My first project right after school was called KISS which means

Three years and a few IT projects later, I thought that I got it right and applied the following rules:

keep your applications small and simple,
remove most of its complexity,
don't over-engineer,
all code and user stories have to be maintained (YAGNI)

Yet a few weeks ago, I learned that you can always remove useless things. You just don't know it yet.

Story time

I wanted to create an API above the drugs data set (freely provided by the French government as CSV files). I knew that I needed a script to parse and store the data and a web API to expose them. The code is on github and the application is live.

When I start a web application, I have 2 main choices to make:

Choose a platform: I picked nodejs, for the only reason that I am proficient in it
Choose a database: I took part to a similar project where I used readDB, commonly called mongoDB. It was painfully slow when upserting lots of data, so I chose couchbase instead, a key/value store with a document query language.

After a while I needed "full text" search, so I added elasticsearch, simply because I knew how to use it. It requires a few (ugly) scripts to automate its synchronization with couchbase.

And suddenly came the epiphany! Or to be more precise, I asked for a review and after detailing the context, my colleague simply asked: "why don't you remove couchbase?". He was spot on: the dataset fits in memory and it is readonly. It was replaced with a simple import to load the JSON in memory ready to be queried by the application. But it got me thinking, couldn’t I remove the second database too?
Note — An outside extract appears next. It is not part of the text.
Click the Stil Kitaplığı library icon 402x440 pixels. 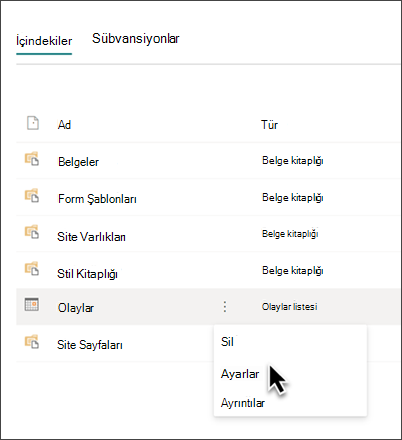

And I learned that there are indeed multiple libraries to search into local documents: I just used lunr and could therefore remove both databases.

The application is now more simple and reliable:

The code base has been reduced: 122 untested lines of script, 227 lines of configuration
The application is now deployed with one image: less reasons to fail
No more scripts to load the data in the database (the file is read by the application)

Nonetheless, after the refactor, the application was a bit slower even if everything was done in memory. Having said that, response time is still below 20 milliseconds, so the advantages brought by this removal still exceed the loss of a few milliseconds.

This resulted in a pull request with twice as many deleted lines as added lines and my takeaway would be: Following KISS principles is more difficult than it seems: you can always question yourself but you should more likely seek for feedback from your peers. And, instead of choosing a database straight away, I would now choose a place to store my data.

Happy coding!